Sunday, December 30, 2012

HIV kills off girl's leukemia


US doctors say they have saved a seven-year-old girl who was close to dying from leukemia by pioneering the use of an unlikely ally: a modified form of HIV.
After fighting Emily Whitehead's disease with chemotherapy for almost two years and watching the young girl have two relapses, doctors at the Children's Hospital of Philadelphia said she "faced grim prospects". In February, they agreed to take her on in an experimental program that fought fire with fire.
Helped by a genetically altered HIV - stripped of the devastating properties that cause AIDS - doctors turned the girl's immune cells into a superior force able to rout the "aggressive" leukemia.
Emily was the first child and one of only a handful of people to be given what's officially known as CTL019 therapy.

DATA EXTRACT>
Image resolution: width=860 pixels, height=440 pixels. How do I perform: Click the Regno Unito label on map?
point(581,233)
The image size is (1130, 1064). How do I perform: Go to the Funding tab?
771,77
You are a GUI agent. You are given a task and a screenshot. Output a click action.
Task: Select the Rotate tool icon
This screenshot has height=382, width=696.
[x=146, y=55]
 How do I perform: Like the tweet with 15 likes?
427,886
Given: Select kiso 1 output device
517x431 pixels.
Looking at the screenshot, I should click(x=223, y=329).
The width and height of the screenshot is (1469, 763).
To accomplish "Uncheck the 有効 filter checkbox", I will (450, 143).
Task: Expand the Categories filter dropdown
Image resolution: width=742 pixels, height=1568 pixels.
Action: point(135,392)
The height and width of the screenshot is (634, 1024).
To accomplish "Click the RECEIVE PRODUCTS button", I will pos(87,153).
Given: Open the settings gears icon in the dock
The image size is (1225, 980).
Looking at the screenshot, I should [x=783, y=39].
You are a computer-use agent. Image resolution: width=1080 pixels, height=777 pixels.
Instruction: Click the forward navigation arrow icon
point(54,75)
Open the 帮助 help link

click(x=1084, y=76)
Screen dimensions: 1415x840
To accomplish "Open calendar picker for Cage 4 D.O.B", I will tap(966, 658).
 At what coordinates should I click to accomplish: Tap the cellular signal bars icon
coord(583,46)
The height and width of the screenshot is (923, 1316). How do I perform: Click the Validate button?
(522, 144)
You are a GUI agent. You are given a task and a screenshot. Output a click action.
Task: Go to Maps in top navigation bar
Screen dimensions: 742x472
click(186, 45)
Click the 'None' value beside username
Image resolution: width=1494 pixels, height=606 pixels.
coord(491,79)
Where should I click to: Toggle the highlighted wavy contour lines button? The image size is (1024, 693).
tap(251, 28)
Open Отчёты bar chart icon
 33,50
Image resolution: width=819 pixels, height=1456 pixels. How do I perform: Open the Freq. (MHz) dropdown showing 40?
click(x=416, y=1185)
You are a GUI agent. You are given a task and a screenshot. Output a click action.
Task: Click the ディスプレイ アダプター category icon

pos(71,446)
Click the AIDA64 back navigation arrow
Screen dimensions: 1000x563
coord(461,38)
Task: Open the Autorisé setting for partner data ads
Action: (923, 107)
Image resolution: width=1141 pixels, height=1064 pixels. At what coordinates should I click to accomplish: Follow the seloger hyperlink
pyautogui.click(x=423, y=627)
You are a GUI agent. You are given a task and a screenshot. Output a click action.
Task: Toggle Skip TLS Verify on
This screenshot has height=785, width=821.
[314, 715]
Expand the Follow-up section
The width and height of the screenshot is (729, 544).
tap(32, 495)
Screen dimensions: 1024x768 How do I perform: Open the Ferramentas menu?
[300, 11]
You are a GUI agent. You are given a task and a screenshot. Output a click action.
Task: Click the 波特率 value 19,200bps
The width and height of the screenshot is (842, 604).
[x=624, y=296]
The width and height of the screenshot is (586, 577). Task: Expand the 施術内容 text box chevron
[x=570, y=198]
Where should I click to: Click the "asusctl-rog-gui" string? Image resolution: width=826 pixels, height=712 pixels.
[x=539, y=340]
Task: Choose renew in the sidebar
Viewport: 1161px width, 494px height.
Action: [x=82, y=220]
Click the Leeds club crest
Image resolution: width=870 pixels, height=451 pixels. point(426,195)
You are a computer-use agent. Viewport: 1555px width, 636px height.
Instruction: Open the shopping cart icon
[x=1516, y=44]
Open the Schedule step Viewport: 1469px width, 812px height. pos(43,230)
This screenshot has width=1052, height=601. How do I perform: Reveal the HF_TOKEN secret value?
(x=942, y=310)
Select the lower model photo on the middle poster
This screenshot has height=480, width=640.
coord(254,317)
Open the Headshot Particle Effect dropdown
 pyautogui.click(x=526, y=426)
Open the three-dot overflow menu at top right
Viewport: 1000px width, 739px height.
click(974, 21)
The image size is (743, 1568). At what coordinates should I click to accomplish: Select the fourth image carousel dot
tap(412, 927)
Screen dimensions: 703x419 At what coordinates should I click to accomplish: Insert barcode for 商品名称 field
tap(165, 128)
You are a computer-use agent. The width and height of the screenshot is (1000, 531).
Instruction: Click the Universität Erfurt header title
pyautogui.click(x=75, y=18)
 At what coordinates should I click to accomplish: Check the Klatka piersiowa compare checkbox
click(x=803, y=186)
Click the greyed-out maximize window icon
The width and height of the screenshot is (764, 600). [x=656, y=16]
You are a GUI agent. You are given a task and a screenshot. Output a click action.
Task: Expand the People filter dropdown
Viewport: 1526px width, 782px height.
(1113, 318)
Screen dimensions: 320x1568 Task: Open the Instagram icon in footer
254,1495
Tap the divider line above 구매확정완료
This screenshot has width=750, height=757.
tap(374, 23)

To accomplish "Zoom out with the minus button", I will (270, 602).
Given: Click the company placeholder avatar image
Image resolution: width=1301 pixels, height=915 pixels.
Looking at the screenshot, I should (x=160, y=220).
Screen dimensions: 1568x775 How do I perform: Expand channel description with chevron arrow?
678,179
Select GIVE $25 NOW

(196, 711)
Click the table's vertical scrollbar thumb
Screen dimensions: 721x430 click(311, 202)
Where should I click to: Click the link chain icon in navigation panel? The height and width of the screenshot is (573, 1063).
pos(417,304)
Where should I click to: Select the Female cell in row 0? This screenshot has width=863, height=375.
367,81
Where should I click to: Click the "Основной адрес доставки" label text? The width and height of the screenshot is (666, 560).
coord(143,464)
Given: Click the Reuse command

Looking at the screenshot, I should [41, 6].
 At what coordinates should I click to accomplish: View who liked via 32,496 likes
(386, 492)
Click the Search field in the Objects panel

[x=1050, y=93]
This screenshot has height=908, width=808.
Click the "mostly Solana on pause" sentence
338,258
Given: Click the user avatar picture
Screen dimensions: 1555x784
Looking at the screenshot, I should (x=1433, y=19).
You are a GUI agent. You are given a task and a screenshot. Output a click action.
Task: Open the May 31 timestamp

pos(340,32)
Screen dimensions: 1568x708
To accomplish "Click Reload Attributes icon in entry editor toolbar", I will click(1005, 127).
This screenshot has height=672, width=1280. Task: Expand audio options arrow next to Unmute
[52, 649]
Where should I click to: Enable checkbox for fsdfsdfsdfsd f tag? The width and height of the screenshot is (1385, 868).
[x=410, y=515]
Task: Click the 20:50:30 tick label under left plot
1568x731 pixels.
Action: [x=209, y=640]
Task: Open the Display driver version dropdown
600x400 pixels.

TASKS>
a - What is the official name of the therapy Emily Whitehead received, according to the leukemia article?
b - Carry on the leukemia article from its final sentence.
The entries can be set aside; nothing here draws on them.

RESPONSES BY ITEM NUMBER>
a - CTL019 therapy.

b -
The hospital stressed this could not yet be called "a magic bullet".
 
But in her case, at least, the success was dramatic.
First, millions of the girl's natural immune system cells were removed. Then the modified HIV was used to carry in a new gene that would boost the immune cells and help them spot, then attack, cancer cells that had previously been able to sneak in "under the radar".
Finally, the rebooted immune cells were sent back in to do their work. "The researchers have created a guided missile that locks in on and kills B cells, thereby attacking B-cell leukemia," the hospital said.